On 16 July 2025 at approximately 13:00 AEST, Squiz observed an issue affecting our Funnelback AU platform.Some customers’ search data appeared to have reverted to an earlier state (30 June 2025), impacting the accuracy of their search results.

This was triggered by an admin server restart that inadvertently caused an outdated recovery volume to be mounted.While this older volume was not intended to be active, a technical conflict led it to override the correct data volume mount during startup.

Squiz engineers took corrective action by detaching the incorrect volume and restarting the affected system.Full service was restored and verified by 13:54 AEST the same day.

Impact

Customers hosted on the affected Pod 01 may have experienced outdated or missing search data.

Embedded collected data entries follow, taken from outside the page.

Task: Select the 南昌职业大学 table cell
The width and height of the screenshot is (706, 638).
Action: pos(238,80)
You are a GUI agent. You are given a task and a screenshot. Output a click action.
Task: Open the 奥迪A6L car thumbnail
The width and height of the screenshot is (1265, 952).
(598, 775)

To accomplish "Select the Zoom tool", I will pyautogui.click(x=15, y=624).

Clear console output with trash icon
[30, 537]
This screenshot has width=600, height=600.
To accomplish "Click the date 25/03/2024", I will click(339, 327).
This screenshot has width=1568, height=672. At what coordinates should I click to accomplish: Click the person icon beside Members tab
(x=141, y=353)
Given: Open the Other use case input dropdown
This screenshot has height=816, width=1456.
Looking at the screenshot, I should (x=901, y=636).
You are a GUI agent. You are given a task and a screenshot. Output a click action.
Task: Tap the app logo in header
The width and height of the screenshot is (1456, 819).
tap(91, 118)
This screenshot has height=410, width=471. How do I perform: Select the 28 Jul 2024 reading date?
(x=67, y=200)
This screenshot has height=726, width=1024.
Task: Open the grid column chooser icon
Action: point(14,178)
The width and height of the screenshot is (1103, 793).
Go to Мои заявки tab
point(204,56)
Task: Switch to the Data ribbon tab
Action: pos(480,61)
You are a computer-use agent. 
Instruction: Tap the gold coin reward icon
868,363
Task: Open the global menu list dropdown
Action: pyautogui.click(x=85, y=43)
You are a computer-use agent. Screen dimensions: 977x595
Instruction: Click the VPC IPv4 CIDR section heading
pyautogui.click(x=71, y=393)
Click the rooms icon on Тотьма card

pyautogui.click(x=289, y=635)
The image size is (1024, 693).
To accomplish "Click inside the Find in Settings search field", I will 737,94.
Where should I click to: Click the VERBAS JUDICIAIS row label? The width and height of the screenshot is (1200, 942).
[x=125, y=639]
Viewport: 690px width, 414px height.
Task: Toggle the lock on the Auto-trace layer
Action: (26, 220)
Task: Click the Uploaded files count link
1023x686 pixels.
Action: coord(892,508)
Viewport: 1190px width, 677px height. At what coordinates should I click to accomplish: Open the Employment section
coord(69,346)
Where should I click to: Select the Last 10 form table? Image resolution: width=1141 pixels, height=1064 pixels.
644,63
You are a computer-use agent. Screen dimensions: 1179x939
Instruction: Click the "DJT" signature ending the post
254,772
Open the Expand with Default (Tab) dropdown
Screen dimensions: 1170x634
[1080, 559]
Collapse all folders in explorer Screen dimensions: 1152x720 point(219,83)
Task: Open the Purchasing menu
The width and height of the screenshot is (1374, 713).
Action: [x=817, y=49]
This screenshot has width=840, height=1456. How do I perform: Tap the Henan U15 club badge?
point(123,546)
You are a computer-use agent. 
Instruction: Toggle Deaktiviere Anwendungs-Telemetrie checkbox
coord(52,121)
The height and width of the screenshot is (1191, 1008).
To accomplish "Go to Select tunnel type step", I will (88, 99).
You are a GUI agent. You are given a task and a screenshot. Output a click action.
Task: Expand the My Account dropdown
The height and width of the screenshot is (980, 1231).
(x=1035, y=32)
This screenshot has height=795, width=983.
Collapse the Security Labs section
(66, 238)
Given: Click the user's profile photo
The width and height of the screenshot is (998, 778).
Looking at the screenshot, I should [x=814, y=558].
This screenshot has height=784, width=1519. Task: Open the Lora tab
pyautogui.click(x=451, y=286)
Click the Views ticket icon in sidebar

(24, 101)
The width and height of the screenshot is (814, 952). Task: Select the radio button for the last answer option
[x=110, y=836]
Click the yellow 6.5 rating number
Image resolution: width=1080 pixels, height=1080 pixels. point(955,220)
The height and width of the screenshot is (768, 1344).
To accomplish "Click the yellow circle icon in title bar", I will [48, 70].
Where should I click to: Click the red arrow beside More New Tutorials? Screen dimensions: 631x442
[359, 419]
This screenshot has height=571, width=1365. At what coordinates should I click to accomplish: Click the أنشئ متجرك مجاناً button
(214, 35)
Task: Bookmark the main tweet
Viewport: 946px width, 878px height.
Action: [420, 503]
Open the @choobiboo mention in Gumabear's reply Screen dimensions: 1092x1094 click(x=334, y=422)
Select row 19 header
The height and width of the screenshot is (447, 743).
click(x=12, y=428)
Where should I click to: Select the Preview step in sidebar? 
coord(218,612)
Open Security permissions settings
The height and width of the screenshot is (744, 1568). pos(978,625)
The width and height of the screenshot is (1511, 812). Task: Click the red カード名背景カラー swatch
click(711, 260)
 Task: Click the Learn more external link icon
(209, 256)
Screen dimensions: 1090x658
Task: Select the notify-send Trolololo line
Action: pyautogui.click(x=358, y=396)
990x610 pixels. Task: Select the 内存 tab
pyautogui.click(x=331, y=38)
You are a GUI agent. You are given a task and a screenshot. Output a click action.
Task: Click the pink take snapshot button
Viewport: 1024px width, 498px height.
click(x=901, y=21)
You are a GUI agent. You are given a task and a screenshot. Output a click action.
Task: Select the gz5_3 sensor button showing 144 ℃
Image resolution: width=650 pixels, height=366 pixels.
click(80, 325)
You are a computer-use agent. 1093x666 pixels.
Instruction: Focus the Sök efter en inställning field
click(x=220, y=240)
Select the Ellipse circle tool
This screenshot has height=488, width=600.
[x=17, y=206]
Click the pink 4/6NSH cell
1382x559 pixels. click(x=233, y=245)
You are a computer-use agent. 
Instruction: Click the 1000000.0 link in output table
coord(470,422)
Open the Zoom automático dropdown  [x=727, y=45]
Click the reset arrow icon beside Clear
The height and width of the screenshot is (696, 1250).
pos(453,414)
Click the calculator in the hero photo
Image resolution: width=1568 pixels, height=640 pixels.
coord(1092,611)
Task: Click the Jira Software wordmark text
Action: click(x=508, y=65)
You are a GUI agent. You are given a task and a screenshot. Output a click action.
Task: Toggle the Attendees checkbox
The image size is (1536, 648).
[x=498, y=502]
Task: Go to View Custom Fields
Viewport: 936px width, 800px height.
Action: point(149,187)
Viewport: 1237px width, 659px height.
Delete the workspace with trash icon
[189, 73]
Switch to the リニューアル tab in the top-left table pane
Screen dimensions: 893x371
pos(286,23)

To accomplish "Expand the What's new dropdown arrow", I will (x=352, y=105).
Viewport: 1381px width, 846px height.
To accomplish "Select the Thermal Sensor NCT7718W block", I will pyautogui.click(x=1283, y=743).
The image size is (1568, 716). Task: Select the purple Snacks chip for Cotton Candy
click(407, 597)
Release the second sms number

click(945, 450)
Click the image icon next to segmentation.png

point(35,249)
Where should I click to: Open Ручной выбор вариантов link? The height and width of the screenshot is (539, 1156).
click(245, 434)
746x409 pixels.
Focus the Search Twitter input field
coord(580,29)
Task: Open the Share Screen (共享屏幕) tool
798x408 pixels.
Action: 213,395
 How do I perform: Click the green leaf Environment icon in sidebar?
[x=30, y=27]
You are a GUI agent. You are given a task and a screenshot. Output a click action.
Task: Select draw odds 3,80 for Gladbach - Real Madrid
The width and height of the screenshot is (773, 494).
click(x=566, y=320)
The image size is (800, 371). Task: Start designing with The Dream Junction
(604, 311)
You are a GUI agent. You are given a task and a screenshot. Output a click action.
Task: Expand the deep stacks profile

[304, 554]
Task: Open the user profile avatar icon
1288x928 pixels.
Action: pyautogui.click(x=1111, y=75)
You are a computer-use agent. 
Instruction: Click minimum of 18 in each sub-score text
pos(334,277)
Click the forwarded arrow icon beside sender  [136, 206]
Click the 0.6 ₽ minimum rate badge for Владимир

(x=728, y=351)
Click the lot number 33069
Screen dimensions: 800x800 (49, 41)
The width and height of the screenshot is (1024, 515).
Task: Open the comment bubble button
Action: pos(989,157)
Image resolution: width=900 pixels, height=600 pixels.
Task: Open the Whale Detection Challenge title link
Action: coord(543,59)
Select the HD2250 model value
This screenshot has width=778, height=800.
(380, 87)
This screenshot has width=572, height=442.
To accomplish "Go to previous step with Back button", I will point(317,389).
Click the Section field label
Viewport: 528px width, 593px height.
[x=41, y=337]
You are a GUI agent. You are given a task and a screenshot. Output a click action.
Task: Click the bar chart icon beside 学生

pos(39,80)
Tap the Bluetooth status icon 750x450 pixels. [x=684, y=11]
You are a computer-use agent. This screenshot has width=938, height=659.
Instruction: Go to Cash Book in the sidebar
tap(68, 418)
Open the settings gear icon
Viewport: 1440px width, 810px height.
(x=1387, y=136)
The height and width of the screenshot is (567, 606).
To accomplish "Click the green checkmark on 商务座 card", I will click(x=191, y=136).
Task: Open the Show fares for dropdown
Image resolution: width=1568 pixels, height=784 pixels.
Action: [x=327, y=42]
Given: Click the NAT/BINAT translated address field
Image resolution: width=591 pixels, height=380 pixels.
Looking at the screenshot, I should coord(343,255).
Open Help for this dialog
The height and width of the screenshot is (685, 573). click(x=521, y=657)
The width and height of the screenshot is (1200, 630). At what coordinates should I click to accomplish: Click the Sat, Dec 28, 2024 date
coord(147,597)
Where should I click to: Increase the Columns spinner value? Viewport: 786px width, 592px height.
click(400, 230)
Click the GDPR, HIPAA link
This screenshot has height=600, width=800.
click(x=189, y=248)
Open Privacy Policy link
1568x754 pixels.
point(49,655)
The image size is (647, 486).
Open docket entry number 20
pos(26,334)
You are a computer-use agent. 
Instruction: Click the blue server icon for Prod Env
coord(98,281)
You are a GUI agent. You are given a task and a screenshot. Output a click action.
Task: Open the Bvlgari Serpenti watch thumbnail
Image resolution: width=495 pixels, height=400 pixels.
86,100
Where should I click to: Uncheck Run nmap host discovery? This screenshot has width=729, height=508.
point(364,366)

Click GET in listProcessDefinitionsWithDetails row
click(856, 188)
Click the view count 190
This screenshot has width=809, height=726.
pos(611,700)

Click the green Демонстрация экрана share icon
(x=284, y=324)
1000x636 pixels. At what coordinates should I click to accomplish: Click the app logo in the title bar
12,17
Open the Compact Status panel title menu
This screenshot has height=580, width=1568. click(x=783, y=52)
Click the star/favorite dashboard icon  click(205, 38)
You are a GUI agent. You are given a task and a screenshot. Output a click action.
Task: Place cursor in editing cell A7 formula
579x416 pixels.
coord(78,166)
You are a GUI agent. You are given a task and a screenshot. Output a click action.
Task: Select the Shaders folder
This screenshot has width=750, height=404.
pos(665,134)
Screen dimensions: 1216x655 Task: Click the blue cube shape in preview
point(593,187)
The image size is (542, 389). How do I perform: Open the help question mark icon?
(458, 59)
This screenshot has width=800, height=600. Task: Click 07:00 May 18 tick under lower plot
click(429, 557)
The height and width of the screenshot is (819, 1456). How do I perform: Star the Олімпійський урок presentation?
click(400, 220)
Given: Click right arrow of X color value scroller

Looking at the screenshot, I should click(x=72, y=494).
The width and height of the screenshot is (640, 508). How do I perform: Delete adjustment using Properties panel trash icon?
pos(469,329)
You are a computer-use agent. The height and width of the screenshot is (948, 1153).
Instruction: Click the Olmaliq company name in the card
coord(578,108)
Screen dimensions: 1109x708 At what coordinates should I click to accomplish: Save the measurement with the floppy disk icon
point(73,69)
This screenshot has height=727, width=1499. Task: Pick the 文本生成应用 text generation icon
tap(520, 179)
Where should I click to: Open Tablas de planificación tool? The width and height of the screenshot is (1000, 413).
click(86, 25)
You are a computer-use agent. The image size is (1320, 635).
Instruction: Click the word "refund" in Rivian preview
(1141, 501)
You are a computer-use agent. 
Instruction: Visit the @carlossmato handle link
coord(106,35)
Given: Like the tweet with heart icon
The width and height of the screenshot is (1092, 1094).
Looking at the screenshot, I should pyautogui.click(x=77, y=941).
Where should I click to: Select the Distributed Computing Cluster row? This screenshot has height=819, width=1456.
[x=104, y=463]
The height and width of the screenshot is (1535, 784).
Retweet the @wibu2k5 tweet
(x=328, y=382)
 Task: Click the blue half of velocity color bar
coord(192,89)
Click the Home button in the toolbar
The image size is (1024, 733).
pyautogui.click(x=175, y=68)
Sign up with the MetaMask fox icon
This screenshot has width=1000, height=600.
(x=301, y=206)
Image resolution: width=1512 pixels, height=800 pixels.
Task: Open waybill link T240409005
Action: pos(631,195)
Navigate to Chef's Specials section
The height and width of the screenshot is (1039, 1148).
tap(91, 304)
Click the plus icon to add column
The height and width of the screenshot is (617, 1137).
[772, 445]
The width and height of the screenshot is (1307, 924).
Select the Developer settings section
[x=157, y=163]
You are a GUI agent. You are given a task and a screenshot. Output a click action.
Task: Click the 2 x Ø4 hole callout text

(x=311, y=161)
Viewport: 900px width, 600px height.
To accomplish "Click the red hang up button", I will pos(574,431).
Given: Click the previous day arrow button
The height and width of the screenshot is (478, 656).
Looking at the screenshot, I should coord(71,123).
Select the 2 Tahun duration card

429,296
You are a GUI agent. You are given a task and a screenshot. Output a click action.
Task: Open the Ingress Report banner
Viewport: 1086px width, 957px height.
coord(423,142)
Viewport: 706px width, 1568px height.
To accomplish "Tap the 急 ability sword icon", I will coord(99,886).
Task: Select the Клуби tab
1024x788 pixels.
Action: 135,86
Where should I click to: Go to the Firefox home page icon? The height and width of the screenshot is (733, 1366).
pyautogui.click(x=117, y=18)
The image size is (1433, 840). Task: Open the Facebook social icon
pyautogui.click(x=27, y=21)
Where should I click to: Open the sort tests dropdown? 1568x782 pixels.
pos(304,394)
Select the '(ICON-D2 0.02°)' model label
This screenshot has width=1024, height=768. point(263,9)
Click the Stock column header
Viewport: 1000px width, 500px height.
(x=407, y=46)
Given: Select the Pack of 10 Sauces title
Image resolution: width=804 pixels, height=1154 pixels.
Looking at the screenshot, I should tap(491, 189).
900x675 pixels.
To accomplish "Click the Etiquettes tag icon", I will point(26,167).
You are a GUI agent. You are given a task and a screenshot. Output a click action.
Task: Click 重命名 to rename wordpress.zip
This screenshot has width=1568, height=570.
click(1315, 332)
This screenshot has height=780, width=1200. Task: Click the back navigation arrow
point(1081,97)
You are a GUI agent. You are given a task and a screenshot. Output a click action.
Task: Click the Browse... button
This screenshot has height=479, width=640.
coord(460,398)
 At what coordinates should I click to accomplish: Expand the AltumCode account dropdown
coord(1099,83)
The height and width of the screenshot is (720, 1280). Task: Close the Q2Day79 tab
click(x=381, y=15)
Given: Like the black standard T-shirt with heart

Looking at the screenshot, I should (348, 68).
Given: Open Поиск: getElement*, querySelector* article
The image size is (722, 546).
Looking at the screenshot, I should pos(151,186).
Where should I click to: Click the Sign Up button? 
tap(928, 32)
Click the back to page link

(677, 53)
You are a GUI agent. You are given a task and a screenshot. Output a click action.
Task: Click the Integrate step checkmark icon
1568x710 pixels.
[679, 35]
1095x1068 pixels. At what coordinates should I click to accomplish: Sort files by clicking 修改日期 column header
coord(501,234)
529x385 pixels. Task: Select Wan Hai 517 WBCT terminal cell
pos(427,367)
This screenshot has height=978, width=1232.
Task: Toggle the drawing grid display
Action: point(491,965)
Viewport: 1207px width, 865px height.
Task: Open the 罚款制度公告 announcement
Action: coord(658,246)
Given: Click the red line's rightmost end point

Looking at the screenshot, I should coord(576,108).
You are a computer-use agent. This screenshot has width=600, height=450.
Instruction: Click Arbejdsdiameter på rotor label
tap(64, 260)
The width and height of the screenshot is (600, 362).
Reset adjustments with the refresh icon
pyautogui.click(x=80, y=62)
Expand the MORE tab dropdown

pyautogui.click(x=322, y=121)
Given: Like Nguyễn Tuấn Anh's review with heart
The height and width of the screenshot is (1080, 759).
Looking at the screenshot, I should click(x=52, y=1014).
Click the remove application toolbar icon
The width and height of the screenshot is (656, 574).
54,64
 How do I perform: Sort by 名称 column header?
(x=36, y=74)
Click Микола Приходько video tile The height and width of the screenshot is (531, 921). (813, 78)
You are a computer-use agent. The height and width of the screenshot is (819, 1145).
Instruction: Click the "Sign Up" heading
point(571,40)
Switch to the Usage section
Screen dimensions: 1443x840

This included:

  • Reverted content in admin server screens/searches - live search was unaffected
  • Delays in document updates being reflected in search
  • Temporary inconsistencies between backend systems and frontend content

While the issue did not affect all collections or customers equally, those with recent content updates were most likely to notice discrepancies within their admin interface.

Root cause Analysis

The incident was caused by a recovery volume that had been used in a prior restore task but was not properly detached after use.When the affected server restarted as part of a scheduled release, it mounted this older volume instead of the correct one due to a conflict between system identifiers.

This resulted in the search system presenting data that was current as of 30 June 2025, rather than the most recent state.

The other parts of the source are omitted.